Design/methodology/approach – This study is designed to build on prior IPO research that has found reduced R&D expenditures when insiders lower their ownership. The paper derives an R&D manipulation variable that measures underinvestment in R&D. This variable is used in a regression methodology to test its influence on: IPO stock valuation at various points in time and post-IPO price changes relative to the offer price.
Findings – The paper discovers that greater underinvestment in R&D is associated with greater values during the IPO stock valuation process. This association is reversed when the paper looks at short-term valuation based on market prices. Only for bubble period IPOs do the paper finds poorer valuations for the long-term. Larger insider ownership decreases lead to poorer valuations regardless of the period of occurrence. Greater R&D underinvestment and insider ownership decreases both lead to less underpricing.

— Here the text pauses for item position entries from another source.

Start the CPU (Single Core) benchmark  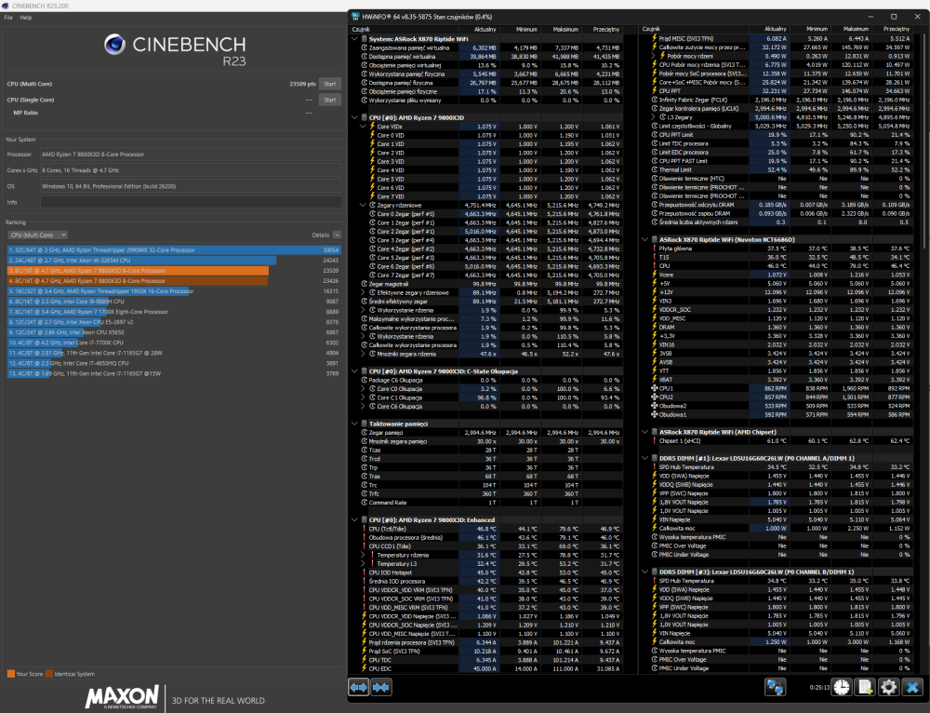(330, 100)
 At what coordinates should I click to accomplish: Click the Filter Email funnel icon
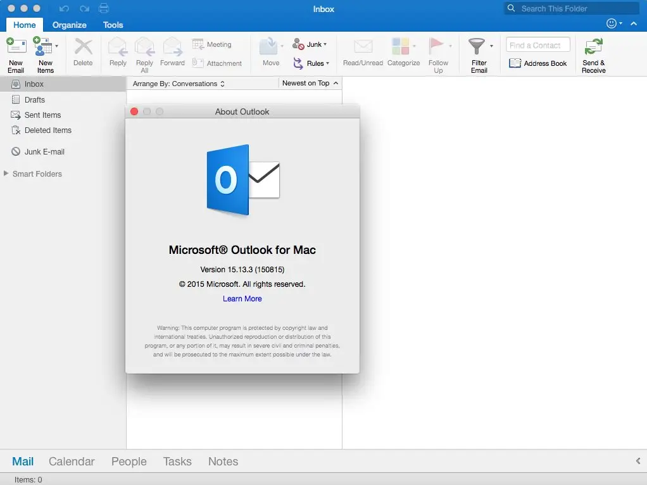pyautogui.click(x=477, y=47)
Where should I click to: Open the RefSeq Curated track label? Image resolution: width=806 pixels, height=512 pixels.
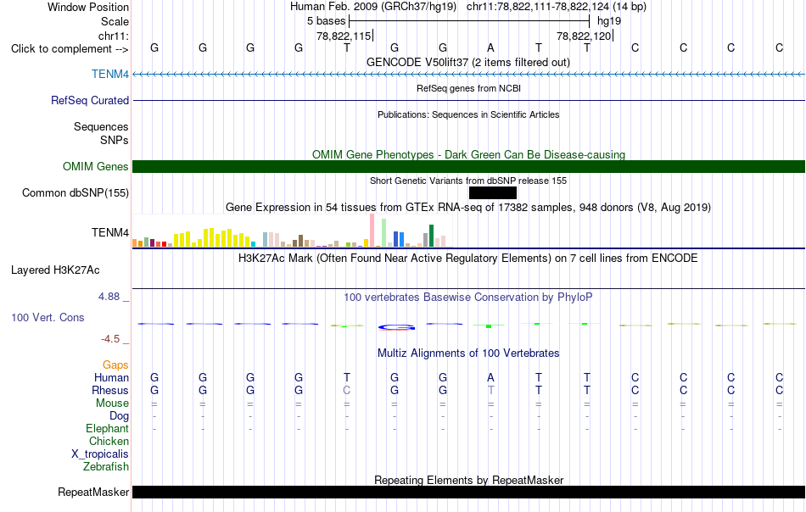(90, 100)
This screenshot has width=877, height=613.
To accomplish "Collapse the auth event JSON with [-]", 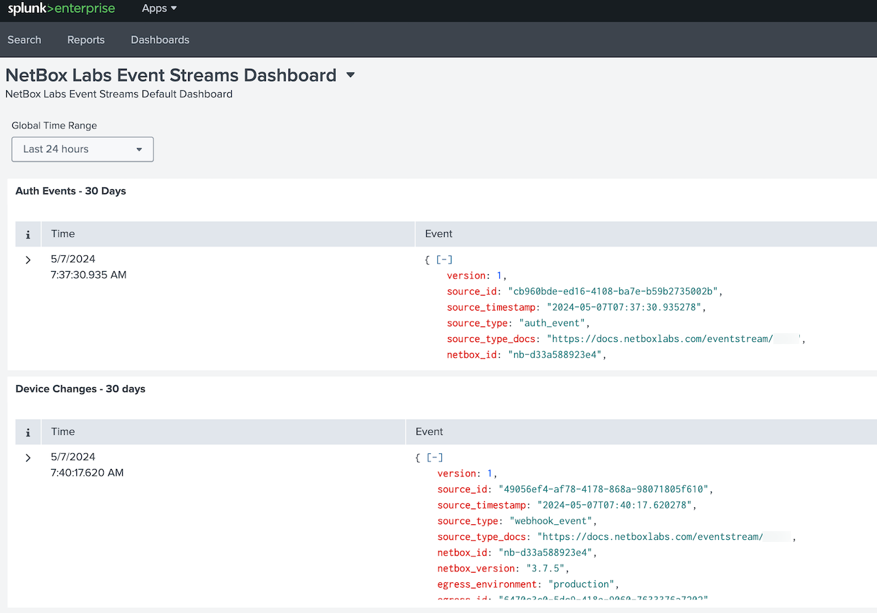I will [443, 259].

Research limitations/implications – Like prior research, the paper assumes that knowledge about the change in R&D is known at the time of the offering. Interpretations for long-run results can be tenuous due to unexpected changes that occur over time.
Practical implications – Investors should note that managers are able to set higher offer prices when they inflate earnings by underinvesting in R&D. Buying at an inflated offer price with R&D manipulation leads to losses in the aftermarket with these losses associated with IPOs that occur during a bubble period.
Social implications – Misrepresentation during the IPO valuation process affects those who buy shares at inflated prices. This raises ethical questions about the behavior of those involved in the issuance process.
Originality/value – This study is unique in testing how R&D manipulation and changes in insider ownership proportions impact the: IPO valuation process, post-IPO valuation, and changes in the stock price over time relative to the offer price.